Pilav
deyip de geçmeyin. Pek çok damak tadı veren yemek türleri içerisinde müstesna
bir yer edinmiş olan pilav, Azerbaycan mutfak kültüründe birinci sırayı alır.
Aynı şekilde Osmanlı sarayının nadide damak zevklerinden birisi de pilava
aittir. Bu bilinen bir şey olsa da pilavın okka işi satıldığını duyunca
şaşkınlığını gizleyemeyen hemen hemen yok gibidir.
Sanırım
bu satırları okumanıza neden olan da bu zaten, okka işi pilav!.. Bu şöhretin
mahiyeti, merak dairenize adım attığında pilavın burada cumhuriyetten önce
“okka” ile Cumhuriyetten sonra ise “kilo” ve “gram” işi satıldığını
öğrenirsiniz. Tam da şaşkınlığınızı bastıracak gibi olursanız da söz konusu
lokantada geçen 159 yıllık sürede aile bireylerinin dışında herhangi bir
kişinin çalışmamış olduğu bilgisiyle iyice kafanız karışır. İlk yıllarda
pilavın sepetlerle hamalların sırtında devasa pilav kazanları ile taşınmış
olduğunu duyunca pes artık demekten kendinizi alamazsınız.
Pazarkapı
Semtinde birkaç masadan müteşekkil, pilav ve hoşaftan oluşan menüsü dışında
herhangi bir yemeğin bulunmadığı Kalkanoğlu Lokantası’nda güler bir yüz ile
davet edilirsiniz zamanın derinliklerinden bir yolculuğa.

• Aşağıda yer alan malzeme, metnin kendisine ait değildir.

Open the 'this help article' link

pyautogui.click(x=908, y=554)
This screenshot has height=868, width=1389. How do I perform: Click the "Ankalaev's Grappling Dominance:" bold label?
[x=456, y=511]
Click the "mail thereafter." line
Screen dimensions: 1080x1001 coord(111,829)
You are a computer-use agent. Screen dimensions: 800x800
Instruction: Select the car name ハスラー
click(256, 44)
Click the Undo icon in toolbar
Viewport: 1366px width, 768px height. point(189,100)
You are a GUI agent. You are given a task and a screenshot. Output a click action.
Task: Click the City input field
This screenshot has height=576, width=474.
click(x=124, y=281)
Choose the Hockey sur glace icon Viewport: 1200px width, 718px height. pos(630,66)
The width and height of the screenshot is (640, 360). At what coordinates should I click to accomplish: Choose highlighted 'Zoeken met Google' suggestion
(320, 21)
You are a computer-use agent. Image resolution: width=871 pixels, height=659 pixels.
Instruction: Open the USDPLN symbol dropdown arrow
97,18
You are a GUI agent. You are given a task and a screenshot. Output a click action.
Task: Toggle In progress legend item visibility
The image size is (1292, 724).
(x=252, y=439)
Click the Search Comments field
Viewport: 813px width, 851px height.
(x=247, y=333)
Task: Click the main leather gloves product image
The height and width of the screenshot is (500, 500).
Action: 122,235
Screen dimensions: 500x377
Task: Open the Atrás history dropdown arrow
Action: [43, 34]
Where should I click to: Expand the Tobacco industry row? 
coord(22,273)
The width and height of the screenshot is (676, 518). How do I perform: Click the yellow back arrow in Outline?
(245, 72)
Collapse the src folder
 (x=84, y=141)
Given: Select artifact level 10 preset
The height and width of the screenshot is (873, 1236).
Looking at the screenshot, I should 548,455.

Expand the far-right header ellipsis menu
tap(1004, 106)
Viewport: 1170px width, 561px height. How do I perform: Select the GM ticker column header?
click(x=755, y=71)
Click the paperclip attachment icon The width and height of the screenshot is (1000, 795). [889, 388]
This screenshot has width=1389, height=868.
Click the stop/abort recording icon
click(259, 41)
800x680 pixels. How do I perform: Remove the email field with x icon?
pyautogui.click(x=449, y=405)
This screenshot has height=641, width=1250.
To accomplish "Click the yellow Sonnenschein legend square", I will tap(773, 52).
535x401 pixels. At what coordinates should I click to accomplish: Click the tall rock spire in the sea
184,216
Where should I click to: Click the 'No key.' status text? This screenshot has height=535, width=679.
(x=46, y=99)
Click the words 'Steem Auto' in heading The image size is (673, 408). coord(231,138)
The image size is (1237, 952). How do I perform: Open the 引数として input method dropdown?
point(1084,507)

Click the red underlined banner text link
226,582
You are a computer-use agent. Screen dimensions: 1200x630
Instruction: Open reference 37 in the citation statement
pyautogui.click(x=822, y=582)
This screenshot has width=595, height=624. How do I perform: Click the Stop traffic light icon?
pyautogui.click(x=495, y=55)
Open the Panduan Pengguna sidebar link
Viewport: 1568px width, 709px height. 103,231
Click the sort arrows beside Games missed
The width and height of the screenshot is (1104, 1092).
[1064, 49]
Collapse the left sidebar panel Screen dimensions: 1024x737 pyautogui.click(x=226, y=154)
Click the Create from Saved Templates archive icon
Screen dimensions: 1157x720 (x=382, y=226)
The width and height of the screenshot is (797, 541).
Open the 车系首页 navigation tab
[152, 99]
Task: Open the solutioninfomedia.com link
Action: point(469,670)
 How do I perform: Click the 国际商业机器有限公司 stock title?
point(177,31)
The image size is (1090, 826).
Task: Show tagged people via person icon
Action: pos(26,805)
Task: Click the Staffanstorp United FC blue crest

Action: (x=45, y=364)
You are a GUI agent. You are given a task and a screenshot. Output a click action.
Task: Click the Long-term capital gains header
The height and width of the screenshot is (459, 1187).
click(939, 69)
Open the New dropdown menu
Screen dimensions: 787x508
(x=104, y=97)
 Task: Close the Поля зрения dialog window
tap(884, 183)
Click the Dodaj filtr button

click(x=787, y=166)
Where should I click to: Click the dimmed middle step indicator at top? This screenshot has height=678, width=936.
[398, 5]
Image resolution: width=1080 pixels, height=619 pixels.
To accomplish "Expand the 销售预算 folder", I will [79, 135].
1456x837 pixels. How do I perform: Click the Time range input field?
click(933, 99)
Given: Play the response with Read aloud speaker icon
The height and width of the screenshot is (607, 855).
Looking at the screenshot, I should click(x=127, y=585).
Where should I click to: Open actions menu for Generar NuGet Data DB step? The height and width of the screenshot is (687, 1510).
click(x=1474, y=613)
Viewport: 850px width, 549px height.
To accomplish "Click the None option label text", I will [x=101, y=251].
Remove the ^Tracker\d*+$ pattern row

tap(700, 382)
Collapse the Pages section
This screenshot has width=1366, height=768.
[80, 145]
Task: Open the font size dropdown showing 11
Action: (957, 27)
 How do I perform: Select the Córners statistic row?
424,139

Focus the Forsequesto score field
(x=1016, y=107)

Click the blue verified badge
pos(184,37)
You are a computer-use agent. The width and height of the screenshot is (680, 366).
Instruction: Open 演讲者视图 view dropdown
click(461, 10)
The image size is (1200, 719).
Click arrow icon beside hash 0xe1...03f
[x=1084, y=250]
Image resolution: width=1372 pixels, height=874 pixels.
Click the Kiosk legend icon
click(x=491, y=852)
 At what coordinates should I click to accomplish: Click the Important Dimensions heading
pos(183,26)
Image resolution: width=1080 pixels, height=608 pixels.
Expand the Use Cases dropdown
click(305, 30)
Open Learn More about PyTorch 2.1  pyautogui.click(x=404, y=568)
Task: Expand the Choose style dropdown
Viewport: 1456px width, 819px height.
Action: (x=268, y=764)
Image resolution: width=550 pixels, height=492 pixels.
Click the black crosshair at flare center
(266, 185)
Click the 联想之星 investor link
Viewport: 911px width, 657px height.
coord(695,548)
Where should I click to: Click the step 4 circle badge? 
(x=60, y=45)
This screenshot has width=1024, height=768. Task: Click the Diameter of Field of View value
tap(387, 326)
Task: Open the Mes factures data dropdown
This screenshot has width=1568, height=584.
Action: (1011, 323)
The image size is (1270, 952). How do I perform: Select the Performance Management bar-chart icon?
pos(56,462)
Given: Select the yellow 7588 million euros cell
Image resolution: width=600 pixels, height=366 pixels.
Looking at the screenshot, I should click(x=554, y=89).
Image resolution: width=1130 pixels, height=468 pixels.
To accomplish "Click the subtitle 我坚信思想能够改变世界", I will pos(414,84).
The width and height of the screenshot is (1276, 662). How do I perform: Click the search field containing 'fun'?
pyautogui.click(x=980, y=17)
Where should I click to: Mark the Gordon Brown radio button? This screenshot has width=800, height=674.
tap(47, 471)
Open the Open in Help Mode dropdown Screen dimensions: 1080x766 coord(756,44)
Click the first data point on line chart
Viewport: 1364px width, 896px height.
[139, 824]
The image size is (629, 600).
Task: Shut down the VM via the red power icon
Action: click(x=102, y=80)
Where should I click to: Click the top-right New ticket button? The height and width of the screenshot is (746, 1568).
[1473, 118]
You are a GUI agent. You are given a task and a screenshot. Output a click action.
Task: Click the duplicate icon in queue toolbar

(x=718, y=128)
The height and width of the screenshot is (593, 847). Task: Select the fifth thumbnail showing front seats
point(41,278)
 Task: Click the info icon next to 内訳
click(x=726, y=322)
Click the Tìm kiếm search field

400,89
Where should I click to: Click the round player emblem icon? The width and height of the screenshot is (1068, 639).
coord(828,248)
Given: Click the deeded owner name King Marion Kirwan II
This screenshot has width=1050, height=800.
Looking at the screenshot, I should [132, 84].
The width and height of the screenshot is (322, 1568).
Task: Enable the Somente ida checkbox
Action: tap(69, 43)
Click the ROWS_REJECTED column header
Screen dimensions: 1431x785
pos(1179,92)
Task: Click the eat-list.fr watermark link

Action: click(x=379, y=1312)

Açılır önünüze
tarihin yorgun düşmüş solgun yaprakları. Gururla taşır sizleri Osmanlı
Sarayına. Kafkasya’dan çıkıp gelen Süleyman Osman Ağa ile başlatır serüveni.
Osmanlı
İmparatorluğu’nun çöküş döneminde sarayda “pilavcı başı” olarak uzun yıllar
hizmet vermiş olan Osman Ağa, çöküş yıllarında saraydan ayrılarak Trabzon’a
döner. Pazarkapı Semti’nde sekiz sandalyeden oluşan metruk bir binada pilav satışına başlar. Evde
pişirilen pilavlar hamallar ile bu satış yerine taşınır. Kesintisiz 159 yıldır
babadan oğula veraset ederek gelen pilavcılık, halen damak zevkimize katkı
sağlamaya devam etmektedir. Kalkanoğlu Lokantası’nda servis edilen meşhur
pilavın tadına eski Cumhurbaşkanlarımızdan İsmet İnönü, Başbakanlarımızdan
Hasan Saka’dan Faik Ahmet Barutçu gibi siyaset adamlarının yanı sıra Falih
Rıfkı Atay, Yunus Nadi gibi Türk edebiyatının saygın simaları, daha nice
insanlar bakmadan geçememişler.
Süleyman
Osman Ağa ile başlayan bu pilav yolculuğu 5 kuşak aile üyelerince ilk günkü
titizliği ile Trabzon’un Pazarkapı Semti’ndeki küçük ve nezih mekânda hâlâ hizmet
vermeye devam etmektedir. Şairlerin esin kaynağı, ozanların saz ve
kemençelerine nağme olmuş Kalkanoğlu Pilavı yurt içindeki şöhretini kısa bir
süre içerisinde uluslar arası bir konuma taşır. Bu nedenledir ki Trabzon’un
tarihi ve doğasal güzelliklerini görmeye gelen yerli ve yabancı turistler bu
damak tadını tatmadan geçmezler.
Gram
işi pilavın malzemesinin seçiminden hazırlanışına kadar izlenen süreç tahmin
edilemeyecek kadar ciddiyet ile sürdürülür. Pilav için gerekli olan pirinç
yıllardır Samsun’un Bafra İlçesi’nden, fasulye ise Gümüşhane’nin Kelkit
İlçesi’nden getirilmektedir. Koyun etinden kuşbaşı et ile birlikte meşhur
Trabzon tereyağı bu damak zevkine katkı yapar. Pirinç pişirilmeden önce 2 saat
suda bekletilir. Diğer sırları ortaya dökmeden en iyisi yolunuz Trabzon’a
düştüğünde mutlaka ilk işiniz bu tarihi mekâna uğrayıp, asırlara hükmeden damak
tadını tatmalısınız.
Elbette
işin püf noktası olan pilavın gram işi satılışı ise sizleri yemeden mutlaka
düşünmeniz gerektiği uyarısıyla baş başa bırakır. Zira yemek adına tabak işi
pilav istediğiniz zaman ciddi bir uyarı alırsınız. Fazlası sağlığa zararlıdır
diye alacağınız yanıt sizi korkutmasın, her şeyin bir sınırı var. Gram işi
yiyeceğiniz pilav dünyanın neresinde olursa olsun yiyeceğiniz kilolarca pilava
eşdeğer bir lezzet verip, sizleri doyuma ulaştıracaktır. Kısacası “çoğu zarar,
azı yarar”.
Kalkanoğlu’nun
“kepçenin hilesi, terazinin adaleti vardır”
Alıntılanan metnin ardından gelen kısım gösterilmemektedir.